ASSIGNMENT A:
Answer these questions from the chapter summary on abstract data types.
(i) Which two kinds of abstraction were distinguished in section 1?
(ii) What do initial models consist of?
(iii) In section 3, what does the modular approach define?
ASSIGNMENT B: From the chapter summary on abstract data types, reproduce the stretch from "This chapter has" through "types as constraints.".

EXERCISE PASSAGE:
========

This chapter has presented an introduction
to the theoretical foundations of
abstract data types.
In particular, a characterization was
given of types as constraints.
1
- abstraction -- control and data
- abstract data types -- values in a semantic domain
- types as constraints -- mathematical models
slide: Section 8.1: Abstraction and types
In section 1,
we discussed the notion of abstraction
in programming languages and
distinguished between control and
data abstractions.
Abstract data types were characterized as values in some domain,
and we looked at the various ways in which
to define mathematical models
for types.
2
- signature -- producers and observers
- generator universe -- equivalence classes
- initial model -- no junk, no confusion
- objects -- multiple world semantics
slide: Section 8.2: Algebraic specification
In section 2,
we studied the algebraic specification
of abstract data types by means of
a signature characterizing producers
and observers.
We discussed the notions of equivalence
classes and initial models,
which consist of precisely the equivalence
classes that are needed.
3
- data abstraction -- generators/observers matrix
- modules -- operation oriented
- objects -- data oriented
slide: Section 8.3: Decomposition -- modules versus objects
Also, we looked at the interpretation of
objects as algebras, and we discussed
a multiple world semantics allowing for
dynamic state changes.
In section 3,
we looked at the various ways we may realize data abstractions
and we distinguished between a modular
approach, defining a collection of
operations, and a data oriented approach,
employing objects.
4
- types -- syntactically, semantically, pragmatically
- compatible modifications -- type, signature, class
slide: Section 8.4: Types versus classes
Finally, in section 4, we discussed the differences
between a syntactic, semantic and operational
interpretation of types,
and how these viewpoints affect our
notion of refinement or compatible
modification.

========

DATA BLOCK:
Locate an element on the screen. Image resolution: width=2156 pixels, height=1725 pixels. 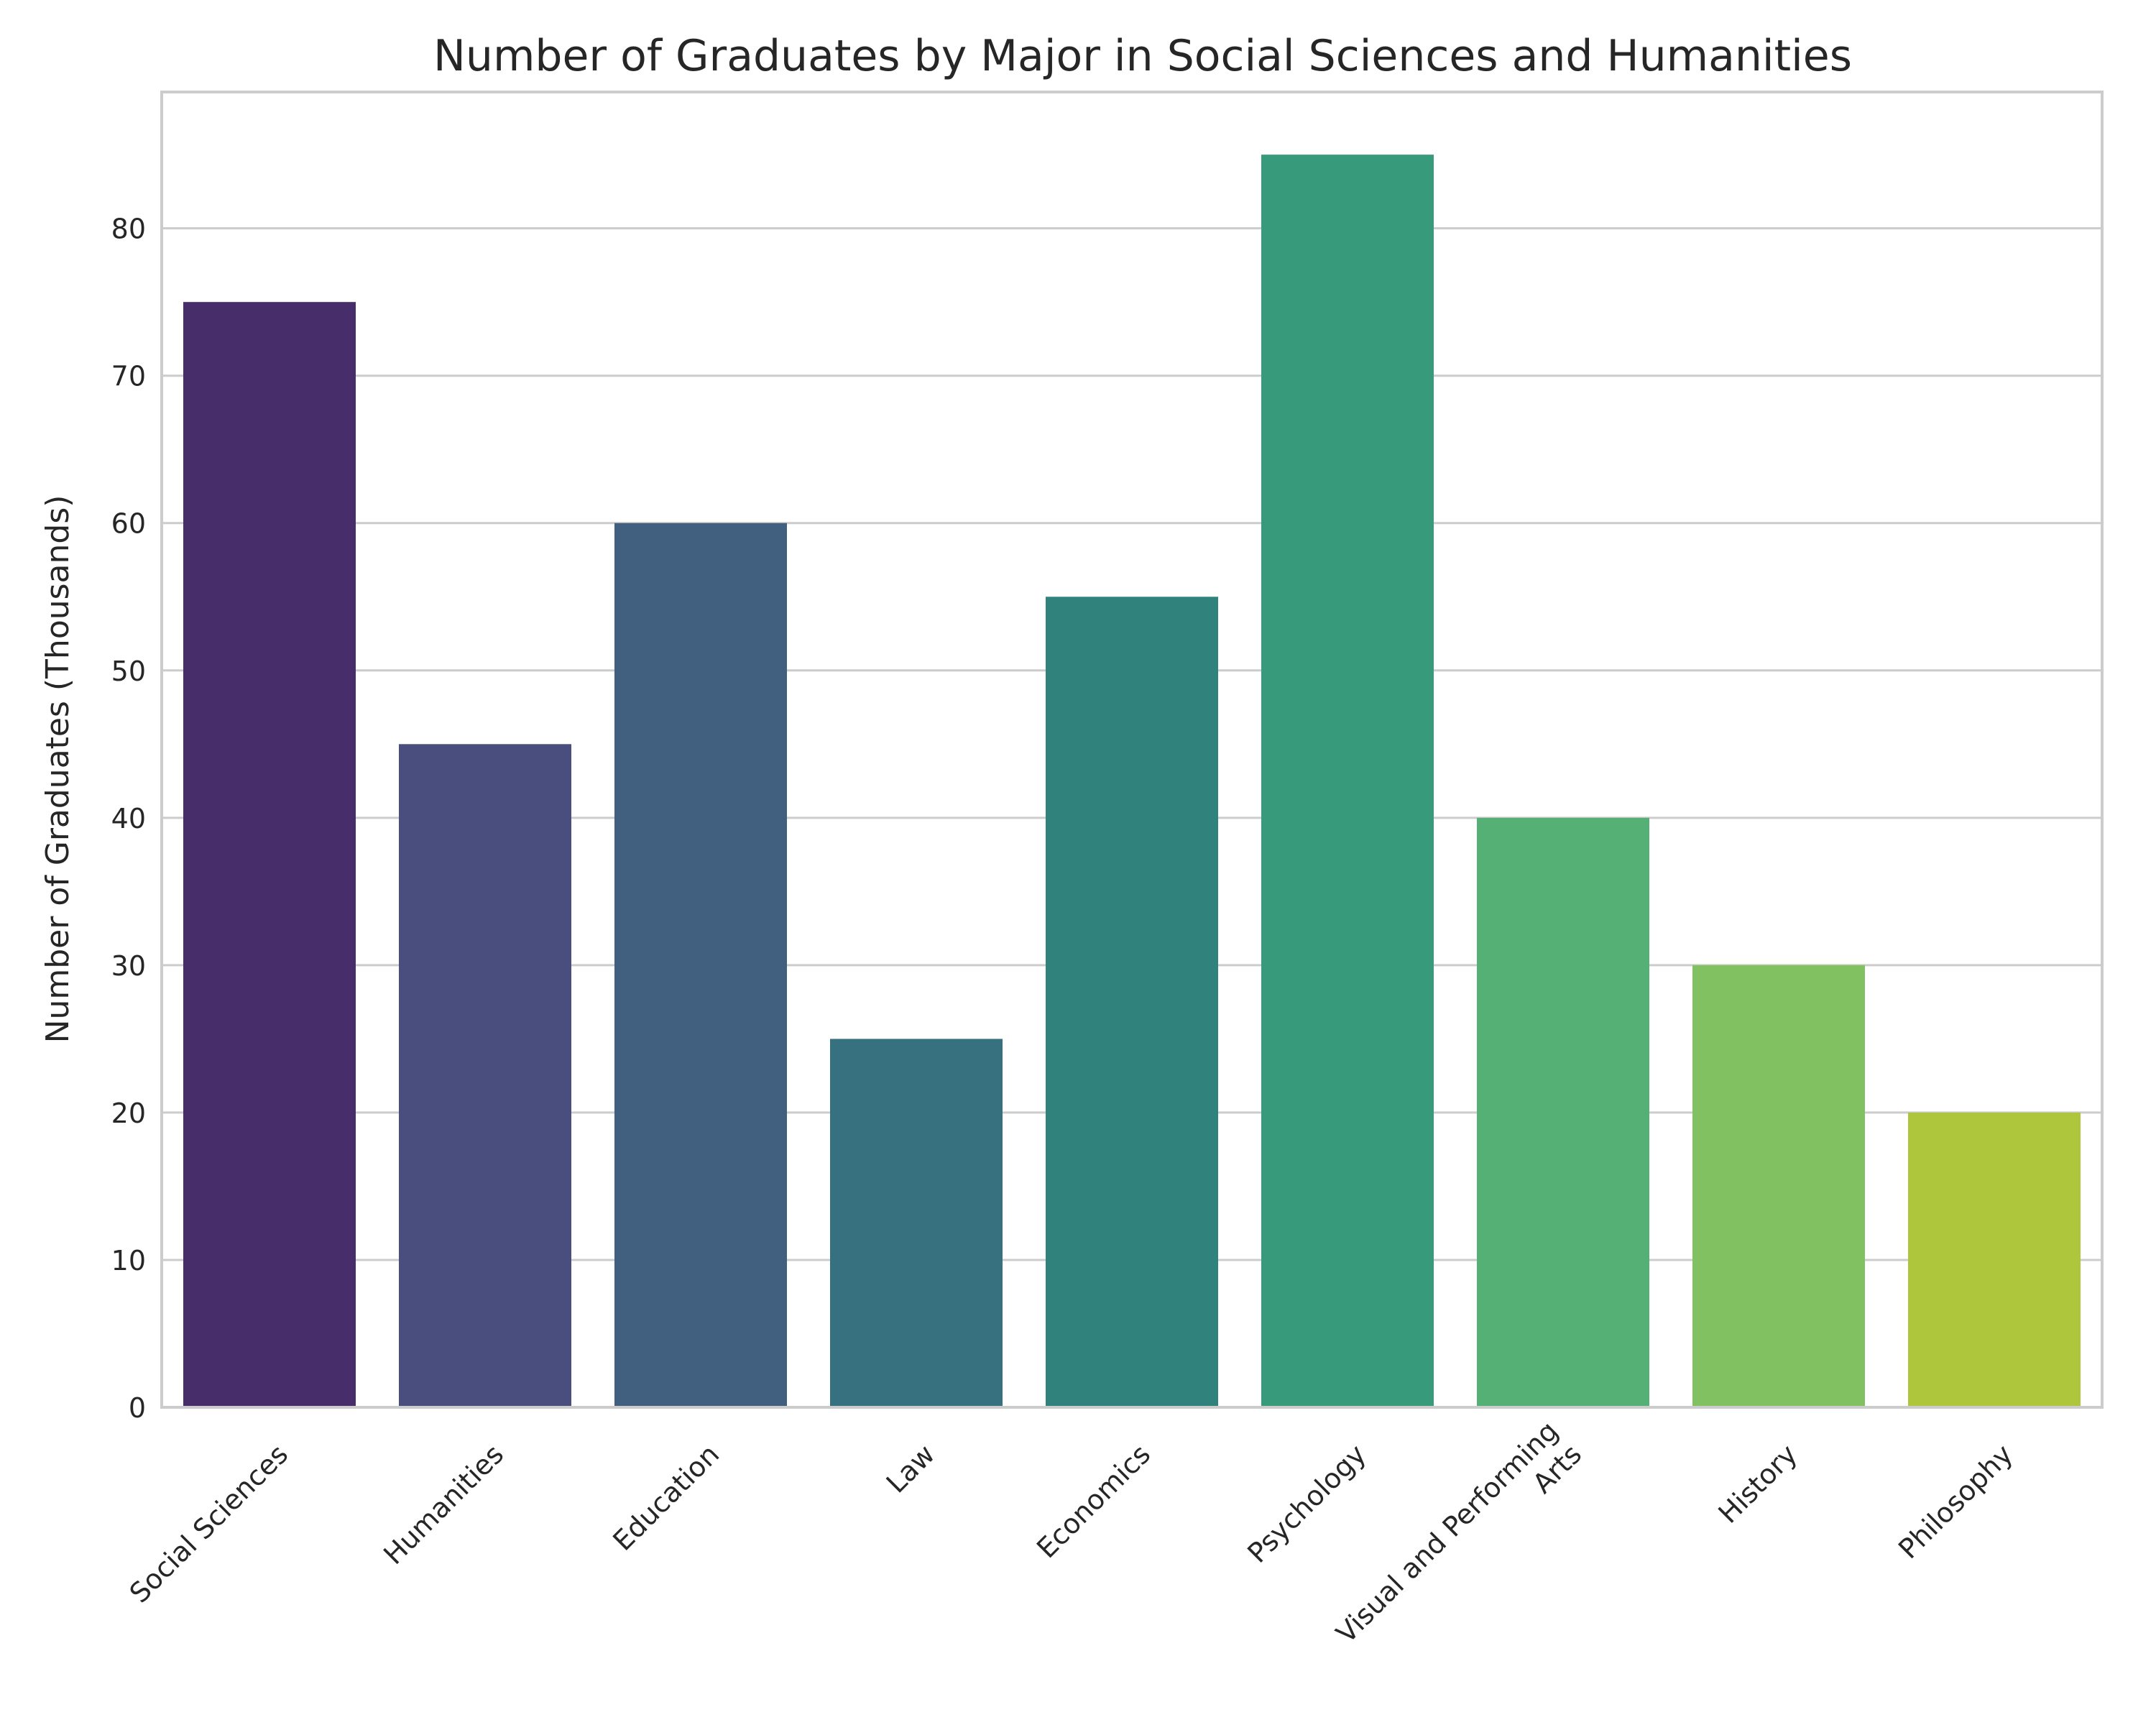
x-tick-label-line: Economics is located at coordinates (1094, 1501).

========

WRITTEN SOLUTION A:
(i) Control abstractions and data abstractions.
(ii) Precisely the equivalence classes that are needed.
(iii) A collection of operations.

WRITTEN SOLUTION B:
This chapter has presented an introduction
to the theoretical foundations of
abstract data types.
In particular, a characterization was
given of types as constraints.